DATA IN THIS EXERCISE:
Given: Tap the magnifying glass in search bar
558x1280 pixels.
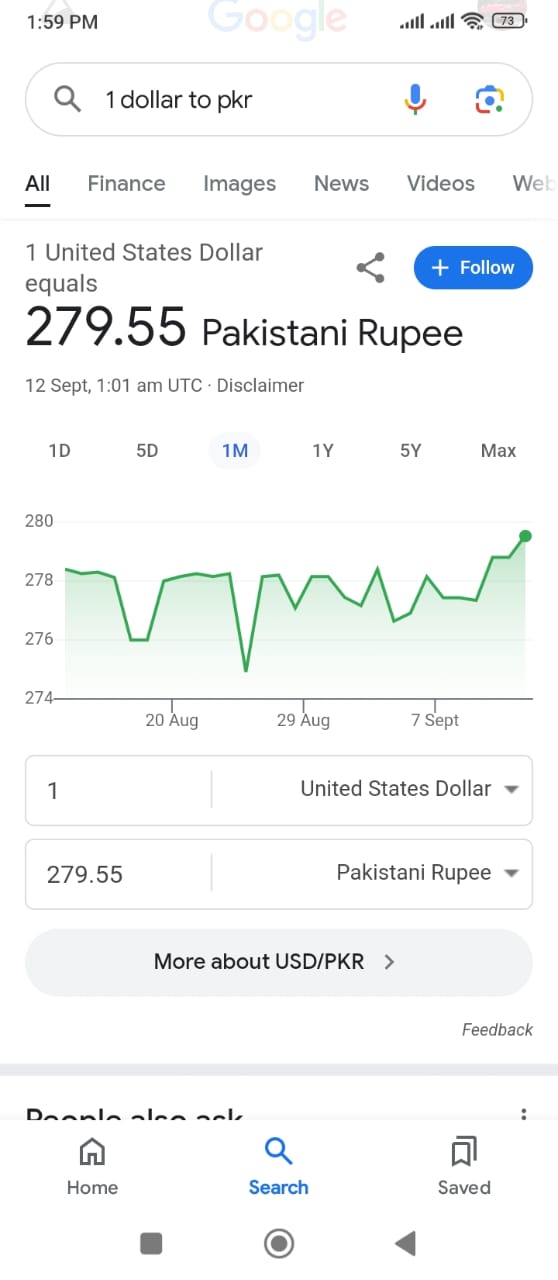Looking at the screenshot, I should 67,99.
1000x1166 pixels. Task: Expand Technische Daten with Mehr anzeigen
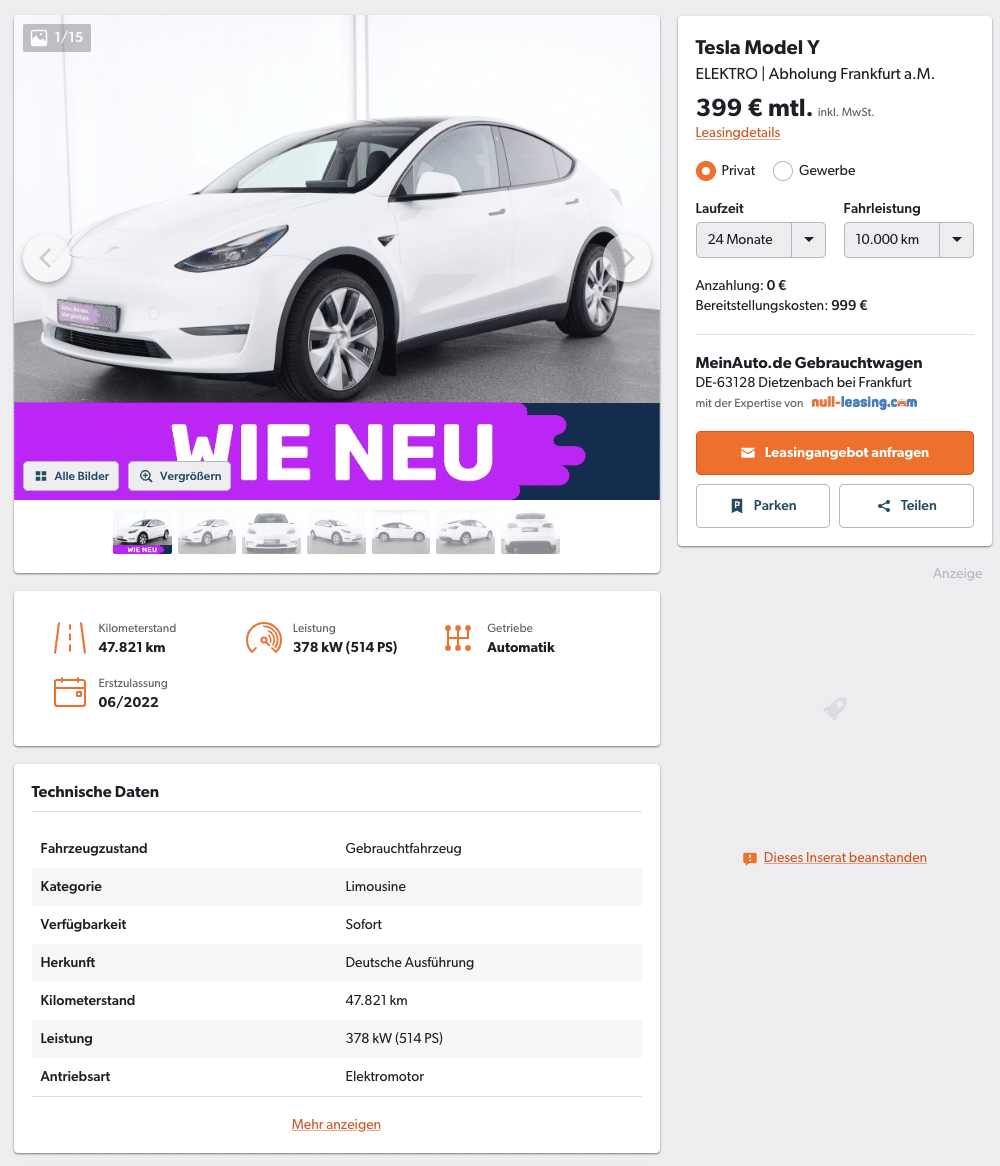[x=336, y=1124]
---
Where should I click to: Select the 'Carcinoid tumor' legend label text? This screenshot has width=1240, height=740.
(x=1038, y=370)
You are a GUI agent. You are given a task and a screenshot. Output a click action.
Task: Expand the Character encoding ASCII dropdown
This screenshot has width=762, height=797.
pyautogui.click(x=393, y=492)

TASK GOAL:
Take from the material above the lines running from the one with "Where should I" through the one with "You are a GUI", and repeat them exactly, with nothing else.

EXPECTED ANSWER:
Where should I click to: Select the 'Carcinoid tumor' legend label text? This screenshot has width=1240, height=740.
(x=1038, y=370)
You are a GUI agent. You are given a task and a screenshot. Output a click action.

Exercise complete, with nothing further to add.